L’intera procedura di emendamento ha seguito dunque un iter che solo parzialmente rispetta quanto previsto dalla Costituzione, dalla legislazione attuativa e dalla giurisprudenza (legge del 4 marzo 1998, sentenze della Corte costituzionale del 31 ottobre e del 28 novembre 1995), nonché dai regolamenti parlamentari. Il percorso è stato si veloce, come detto, ma estremamente complesso (nonché opaco) col coinvolgimento di una serie di attori il cui intervento non è procedimentalizzato. Ci riferiamo non tanto al parere della “camera pubblica”, organo rappresentativo di vari soggetti “sociali” (previsto dalla legge e dal regolamento del Consiglio della Federazione) quanto alla nomina del gruppo dei 75 “esperti”, ai rapporti tra tale gruppo e il comitato della Duma per la legislazione (nel gruppo sono stati inclusi a fini di coordinamento i due presidenti dei comitati per la legislazione delle due camere nonché diversi parlamentari nonchè i capogruppi dei 4 partiti della Duma), ai rapporti con una serie di altri attori non statali (cittadini, associazioni di categoria, istituzioni regionali o locali) i cui input sono stati evocati negli incontri e nei resoconti ufficiali senza spiegare in che modo siano stati sentiti o consultati. Non ben chiarite le modalità per la presentazione degli emendamenti e come questi siano stati tenuti in conto. Alla fine è stato lo stesso Presidente a porre fine al balletto degli emendamenti (circa 1000) selezionando quelli che ha ritenuto accettabili e proponendo un testo rivisto per la seconda lettura, replicato senza modifiche nella terza.

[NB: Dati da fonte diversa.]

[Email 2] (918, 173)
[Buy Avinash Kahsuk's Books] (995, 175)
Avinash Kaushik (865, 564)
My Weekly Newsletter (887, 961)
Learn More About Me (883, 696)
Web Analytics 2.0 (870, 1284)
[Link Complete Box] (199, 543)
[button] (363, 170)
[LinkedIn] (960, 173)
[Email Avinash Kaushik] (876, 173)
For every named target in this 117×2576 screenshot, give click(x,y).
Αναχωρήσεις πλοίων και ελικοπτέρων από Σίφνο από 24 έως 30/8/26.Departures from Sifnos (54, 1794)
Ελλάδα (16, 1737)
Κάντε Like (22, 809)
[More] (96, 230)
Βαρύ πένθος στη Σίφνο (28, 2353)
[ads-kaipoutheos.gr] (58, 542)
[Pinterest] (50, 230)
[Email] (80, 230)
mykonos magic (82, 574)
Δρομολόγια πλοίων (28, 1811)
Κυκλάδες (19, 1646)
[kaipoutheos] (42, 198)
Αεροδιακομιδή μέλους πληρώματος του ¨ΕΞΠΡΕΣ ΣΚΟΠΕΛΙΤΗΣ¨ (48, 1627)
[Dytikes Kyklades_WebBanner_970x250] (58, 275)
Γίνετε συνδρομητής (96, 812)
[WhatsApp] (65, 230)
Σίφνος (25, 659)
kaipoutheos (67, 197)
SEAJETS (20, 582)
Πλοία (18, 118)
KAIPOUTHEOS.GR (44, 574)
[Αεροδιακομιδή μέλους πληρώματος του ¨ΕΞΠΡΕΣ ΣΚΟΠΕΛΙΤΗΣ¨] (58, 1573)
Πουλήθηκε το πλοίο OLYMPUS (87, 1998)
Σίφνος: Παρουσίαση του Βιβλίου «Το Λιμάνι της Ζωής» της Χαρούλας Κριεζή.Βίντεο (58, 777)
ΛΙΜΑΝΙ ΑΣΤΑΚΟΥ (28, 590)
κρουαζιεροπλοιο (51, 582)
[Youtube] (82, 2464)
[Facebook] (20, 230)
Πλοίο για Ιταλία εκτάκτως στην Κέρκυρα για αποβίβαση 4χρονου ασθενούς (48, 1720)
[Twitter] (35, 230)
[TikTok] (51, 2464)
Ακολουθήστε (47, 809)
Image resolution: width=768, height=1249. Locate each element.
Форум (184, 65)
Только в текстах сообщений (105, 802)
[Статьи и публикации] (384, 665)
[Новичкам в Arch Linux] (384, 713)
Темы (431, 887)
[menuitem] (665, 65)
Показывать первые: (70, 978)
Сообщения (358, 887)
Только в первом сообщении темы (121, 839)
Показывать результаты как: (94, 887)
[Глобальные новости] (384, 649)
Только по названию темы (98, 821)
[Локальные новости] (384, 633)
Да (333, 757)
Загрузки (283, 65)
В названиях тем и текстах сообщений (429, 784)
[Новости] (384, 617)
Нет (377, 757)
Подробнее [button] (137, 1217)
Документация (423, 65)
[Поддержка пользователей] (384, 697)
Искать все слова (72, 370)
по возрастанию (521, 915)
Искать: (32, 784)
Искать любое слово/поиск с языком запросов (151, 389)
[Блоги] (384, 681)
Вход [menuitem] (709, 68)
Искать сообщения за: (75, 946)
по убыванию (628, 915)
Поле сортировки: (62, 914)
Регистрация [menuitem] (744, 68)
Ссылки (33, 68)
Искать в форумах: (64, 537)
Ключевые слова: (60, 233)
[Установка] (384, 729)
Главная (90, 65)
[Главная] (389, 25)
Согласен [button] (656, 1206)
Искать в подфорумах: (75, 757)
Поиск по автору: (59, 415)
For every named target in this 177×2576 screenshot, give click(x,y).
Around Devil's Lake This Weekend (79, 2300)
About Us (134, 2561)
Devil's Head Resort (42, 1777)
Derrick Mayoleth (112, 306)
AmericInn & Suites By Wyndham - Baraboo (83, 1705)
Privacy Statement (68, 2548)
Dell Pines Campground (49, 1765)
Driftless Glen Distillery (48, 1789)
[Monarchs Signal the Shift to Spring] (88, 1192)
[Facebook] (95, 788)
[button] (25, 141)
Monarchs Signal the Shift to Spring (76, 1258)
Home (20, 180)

Per quanto riguarda il contenuto del progetto, si tratta di un testo complesso, che in parte porta a livello costituzionale quanto già introdotto dalla legislazione, dalla giurisprudenza o dalla prassi. Ma l’aspetto macroscopico è rappresentato dalla norma transitoria ai sensi della quale «la regolamentazione stabilita dai commi 3 e 3dell’art. 81 cost., nella versione della presente legge di emendamento alla Costituzione, relativa al numero ammissibile di mandati che la stessa persona  può rivestire nella carica di Presidente della FdR non impedisce alla persona che occupa e/o ha occupato la carica di Presidente della FdR al momento dell’entrata in vigore di tale emendamento di partecipare come candidato alle elezioni di Presidente della FdR dopo l’inserimento della presente versione nel testo della Costituzione per il numero di mandati consentito dall’emendamento indipendentemente dal numero di mandati che tale persona ha rivestito e/o riveste al momento dell’entrata in vigore di tale emendamento».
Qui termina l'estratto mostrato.